After you started your own company and grew enough to hire more people, was it hard to give up control over smaller projects?
There are actually different combinations depending on the:
- Culture of the company
- Business model
- Personality of the founder
Some are easy-going, running on autopilot (turnkey), or don’t require that much coordination.
How Was It Like Before?
For me, it was complicated.
I didn’t give up any control over the first 10–12 people.
I kept coordinating daily during sprints, conducting code reviews, assessing weekly agendas and making sure we’re on track. Most of our first hires were less experienced, 2–4 years of experience, thus limited management and process planning know-how.
They were capable of delivering the work. But quality lacked the final touches. Making sure that progress happens according to the time frame was a system of reminders and meetings.
Later on, hiring coordinators and more senior folks, documentation wasn’t up to date. Bringing experience from former companies didn’t directly map to our workflows.
First Few People
The system worked primarily due to the first few people who stuck with us for several years. Early members were intimately familiar with the life cycle of the company, known challenges we’ve faced, and the mechanics of the job.
One of them is now our CTO, the other is our creative lead managing design and front-end folks, and the third one is the QA chieftain.
Since we’ve been together for years now (5+, with the CTO since the very beginning), I trust them to make the right decisions and handle various initiatives, some important, some internal.
Job longevity is now a critical factor for us.

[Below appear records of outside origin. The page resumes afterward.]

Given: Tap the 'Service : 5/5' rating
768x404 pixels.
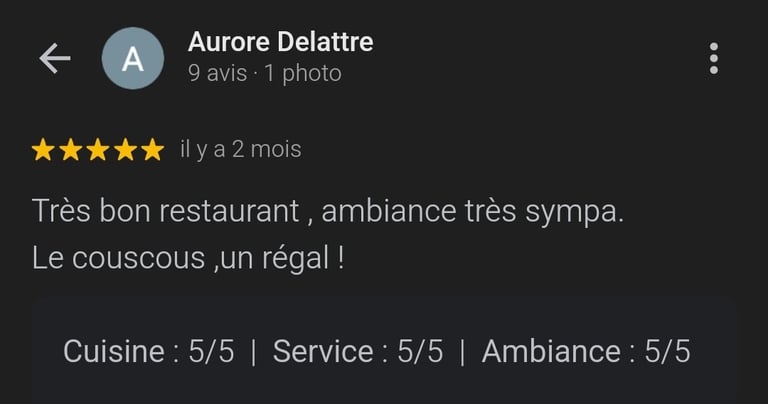Looking at the screenshot, I should click(x=358, y=352).
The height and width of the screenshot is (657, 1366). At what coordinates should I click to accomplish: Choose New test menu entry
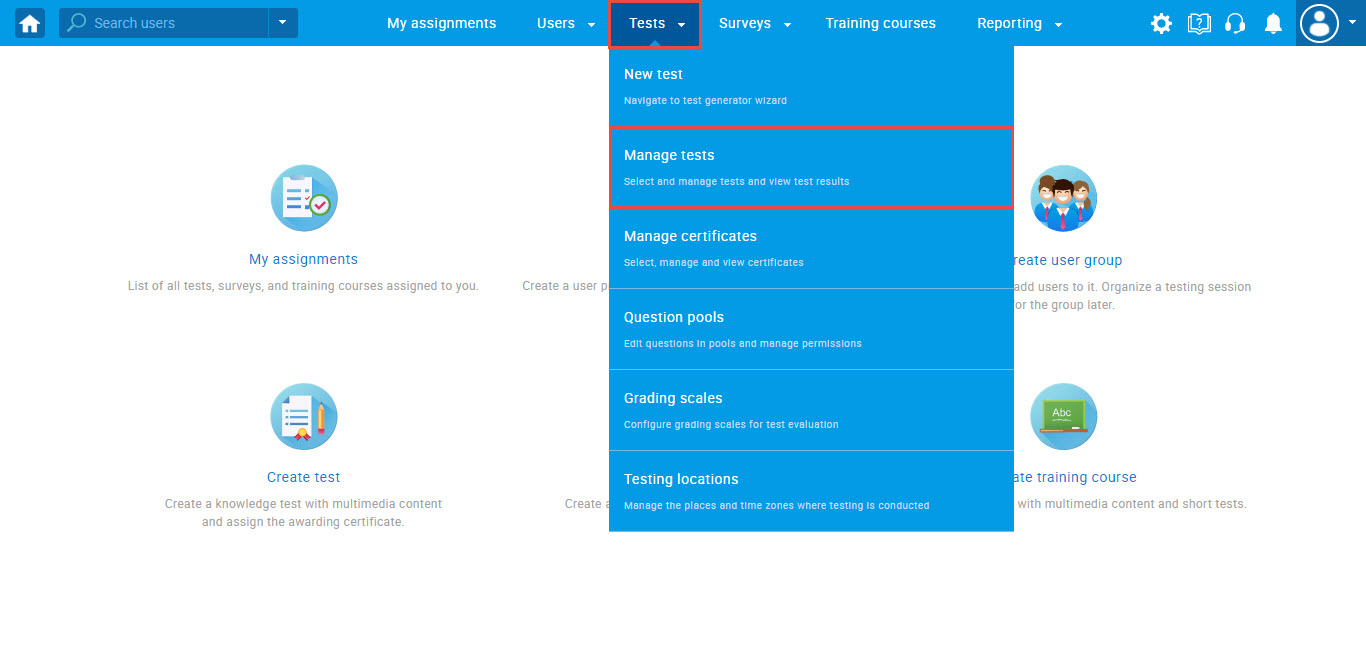click(811, 86)
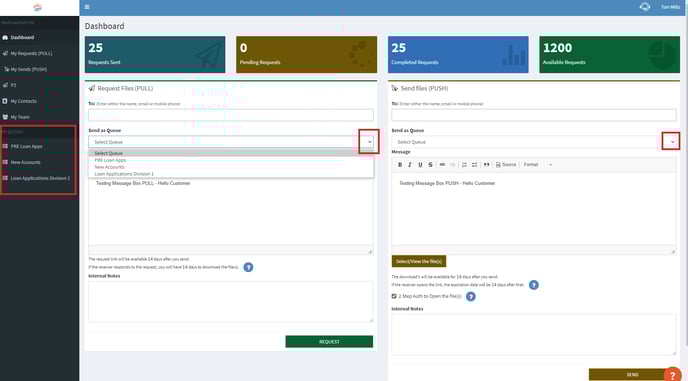Toggle 2 Step Auth to Open the file(s) checkbox
688x381 pixels.
pos(394,296)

Project owners are appointed after at least 12–18 months in. Additional responsibility comes in before the end of year three. My top goal lately is retaining team members for at least 4 years.
Full productivity is reached at the end of the third year (backed by several other studies) and anything under doesn’t cover the full scope of activities one can take over.
Retention and Purposefulness
So it’s about retention and purposefulness. Once we have that, people take their job seriously, commit to undertaking responsibility and find joy in hitting milestones and delivering work for awesome clients.
Upon completing two or three projects together, I reduce the supervision gradually and leave it to weekly sprints or reviews when deadlines are approaching.